Employment trends in the asset management industry continue to be heavily favour of men, especially when it comes to investment-related roles, the Asset Management Research Institute has said.
“The number of women who went into investment roles is less than half that of men. A total of 18 men were appointed as portfolio managers [in 2023] compared to only three women. There were 19 male investment analysts compared to nine females,” said Muitheri Wahome of the Asset Management Research Institute.
“Women’s ability to progress to investment leadership roles depends on the talent pipeline. An 80/20 male-female split of CFA (chartered financial analyst) charter holders suggests that the industry still has a long way to go to achieve gender parity.
“Indeed, a 2023 study titled ‘Diversity in Asset Management commissioned by the Eskom Pension Fund’ found a small number of women in the top investment decision-making ranks, concluding that if the industry is looking to attract women, it will have to do things differently.”
Wahome is quoted in the 2024 Alexforbes Manager Watch Survey.

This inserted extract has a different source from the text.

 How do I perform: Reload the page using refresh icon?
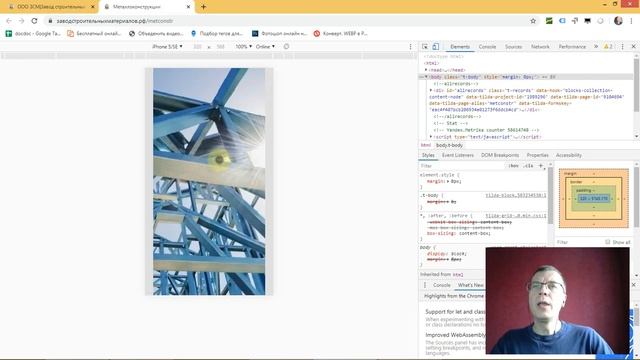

Data shows that men involved in investment decision-making — chief investment officers (CIOs) or equivalents, research analysts and portfolio managers — outnumber women three to one.
Managers in the industry have often decried the lack of a diverse talent pool, which makes it difficult to hire female investment professionals. This has a direct correlation to the low proportion of female CFA charter holders and candidates.
The CFA designation is considered the apex for professional development in investment management and highly valued by employers for roles in the finance industry, including portfolio management, analysis, private wealth and consulting.
The underrepresentation of women in the asset management industry is not only a SA issue, but a global one.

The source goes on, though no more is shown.